[BEGIN MATERIAL TO PROCESS]

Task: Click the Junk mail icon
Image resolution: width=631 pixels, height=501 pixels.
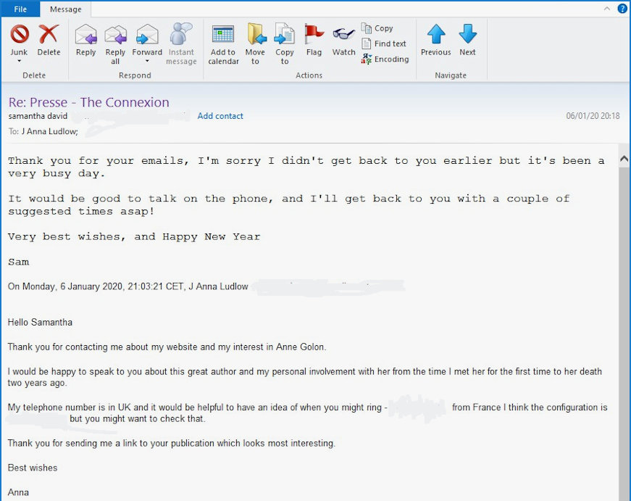Action: 19,35
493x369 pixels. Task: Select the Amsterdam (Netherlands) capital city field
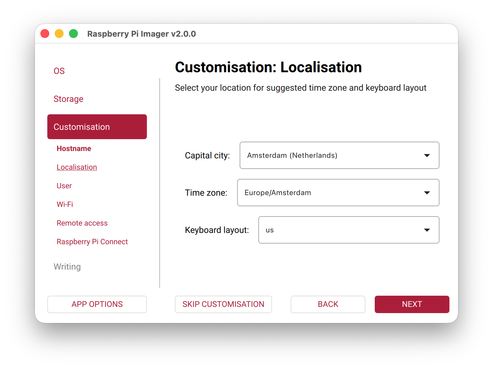tap(330, 155)
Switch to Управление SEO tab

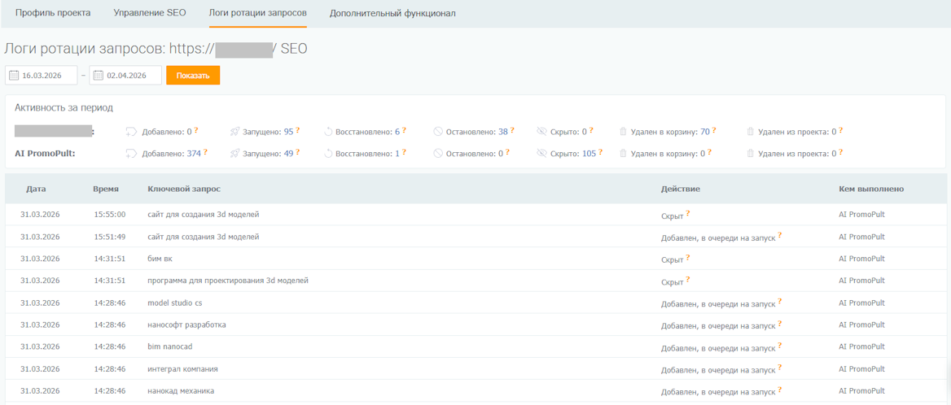pos(150,13)
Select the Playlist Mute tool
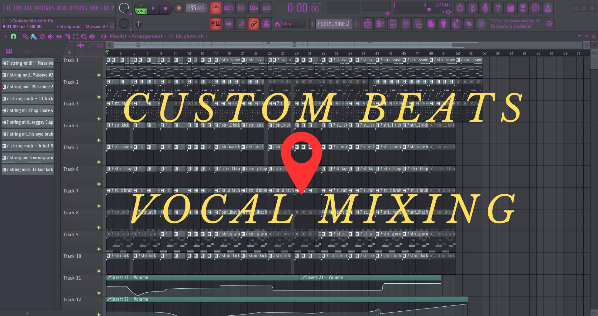 click(50, 37)
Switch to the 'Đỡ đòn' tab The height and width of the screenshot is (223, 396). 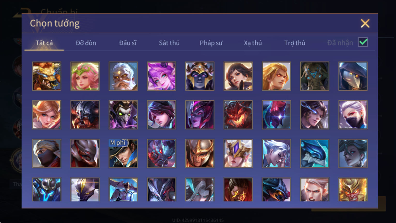[86, 43]
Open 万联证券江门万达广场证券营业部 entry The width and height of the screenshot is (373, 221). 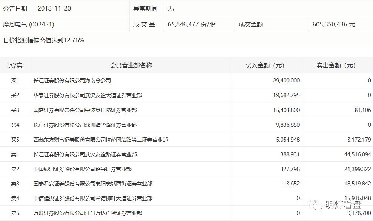pos(88,213)
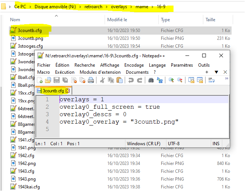Viewport: 245px width, 191px height.
Task: Click the Open file folder icon
Action: [x=48, y=80]
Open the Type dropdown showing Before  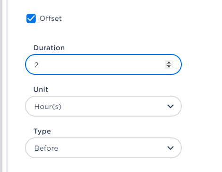pos(103,148)
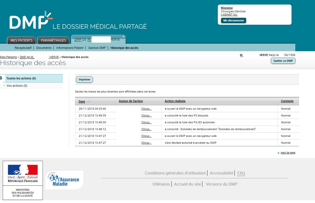
Task: Click the Haut de page arrow icon
Action: coord(278,153)
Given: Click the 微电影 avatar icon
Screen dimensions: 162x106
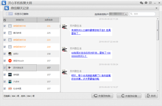Looking at the screenshot, I should pyautogui.click(x=10, y=75).
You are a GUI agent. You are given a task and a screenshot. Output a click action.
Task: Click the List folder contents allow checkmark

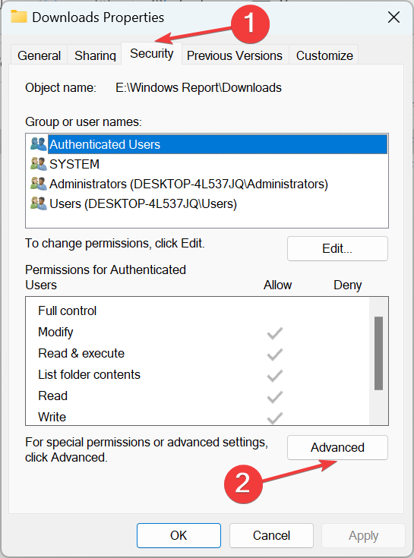275,376
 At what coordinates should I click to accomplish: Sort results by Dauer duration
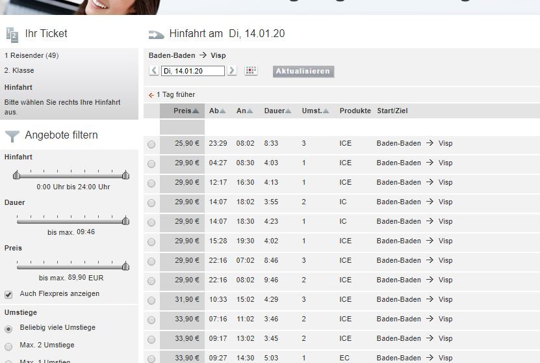(277, 111)
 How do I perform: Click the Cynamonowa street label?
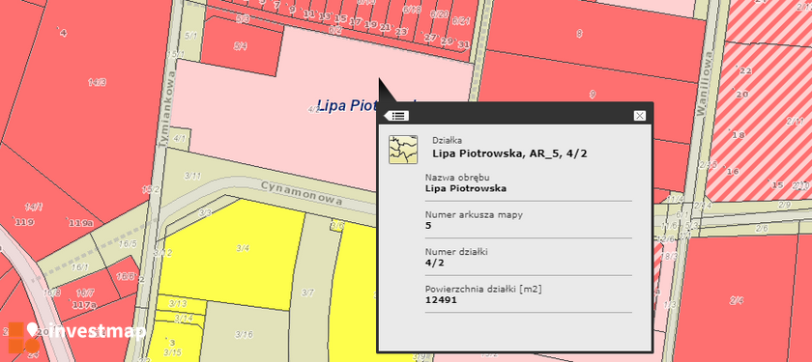coord(302,192)
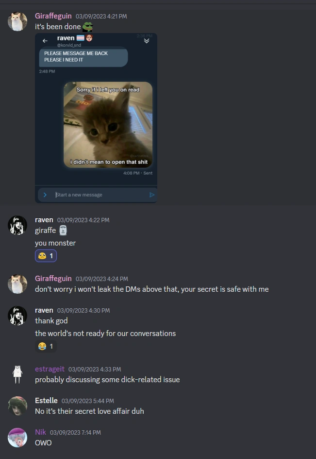Open Giraffeguin username on first message
The image size is (316, 459).
53,16
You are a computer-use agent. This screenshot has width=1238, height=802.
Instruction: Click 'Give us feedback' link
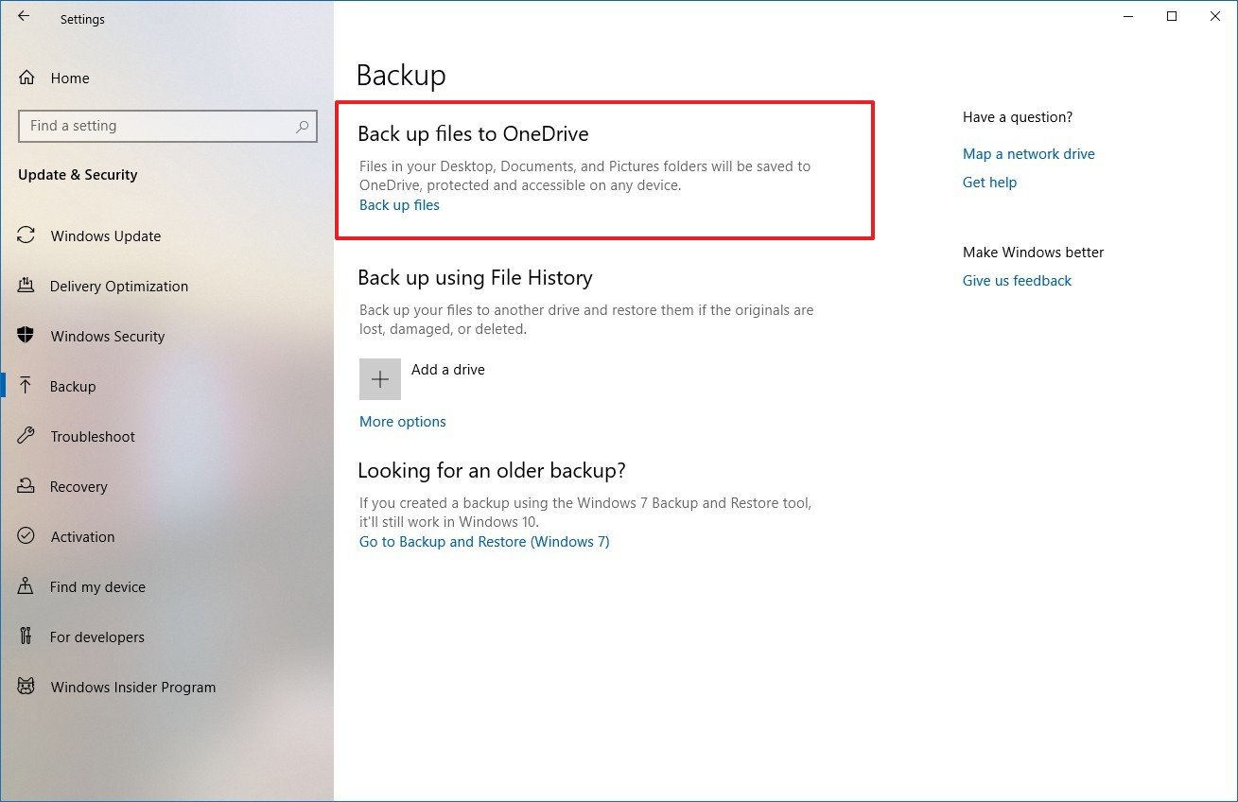pos(1017,281)
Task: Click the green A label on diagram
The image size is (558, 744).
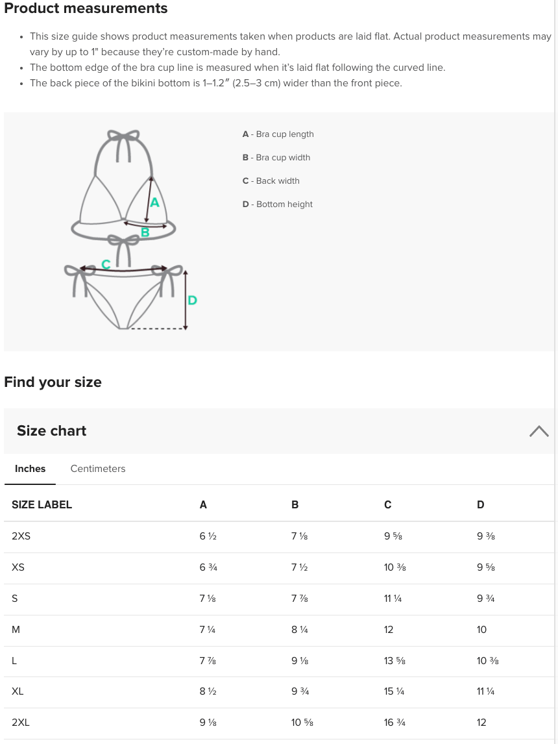Action: pyautogui.click(x=154, y=203)
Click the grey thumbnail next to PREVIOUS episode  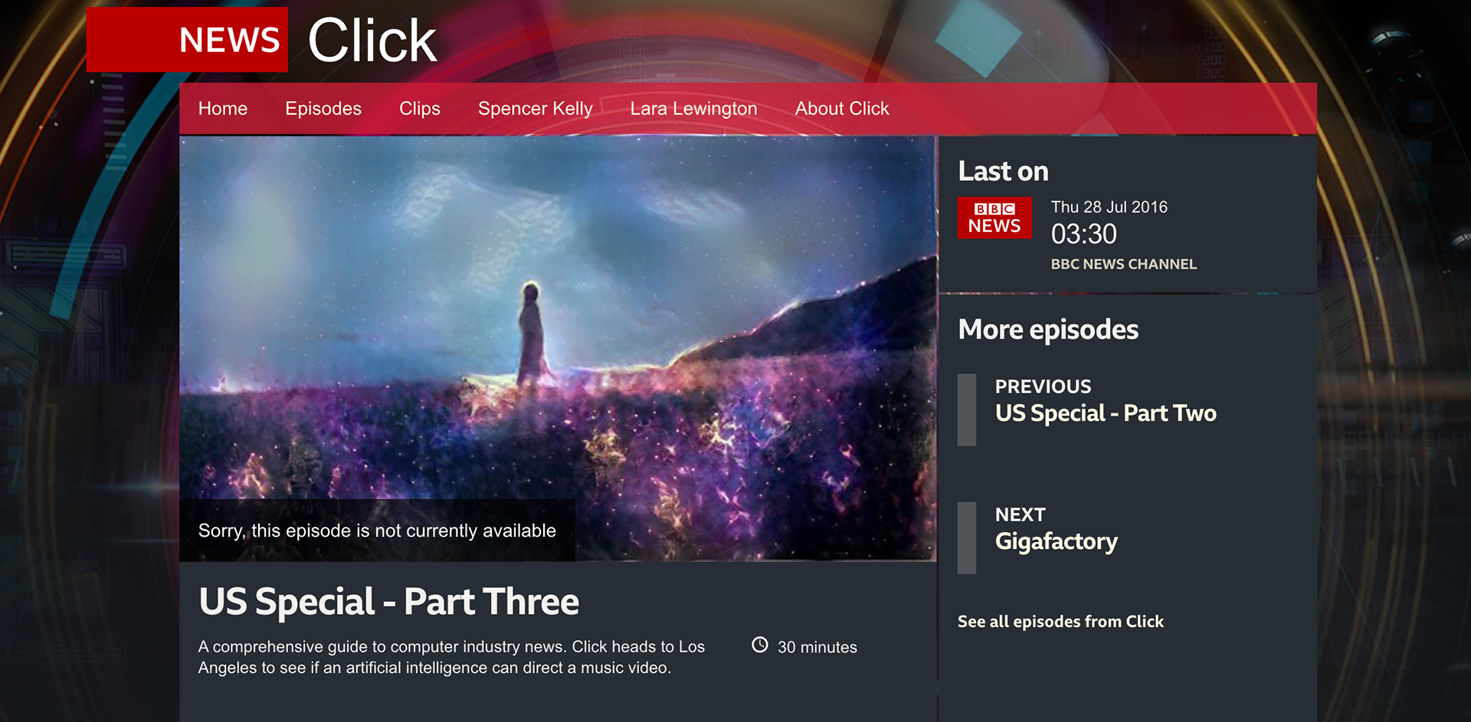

[END MATERIAL TO PROCESS]

WHAT TO PRODUCE: Reproduce the lines from the very first one through the line that contains "pos(150,13)", both included, and leave the pictures out of your answer.

OUTPUT BELOW:
Task: Click the Junk mail icon
Image resolution: width=631 pixels, height=501 pixels.
Action: 19,35
493x369 pixels. Task: Select the Amsterdam (Netherlands) capital city field
tap(330, 155)
Switch to Управление SEO tab

pos(150,13)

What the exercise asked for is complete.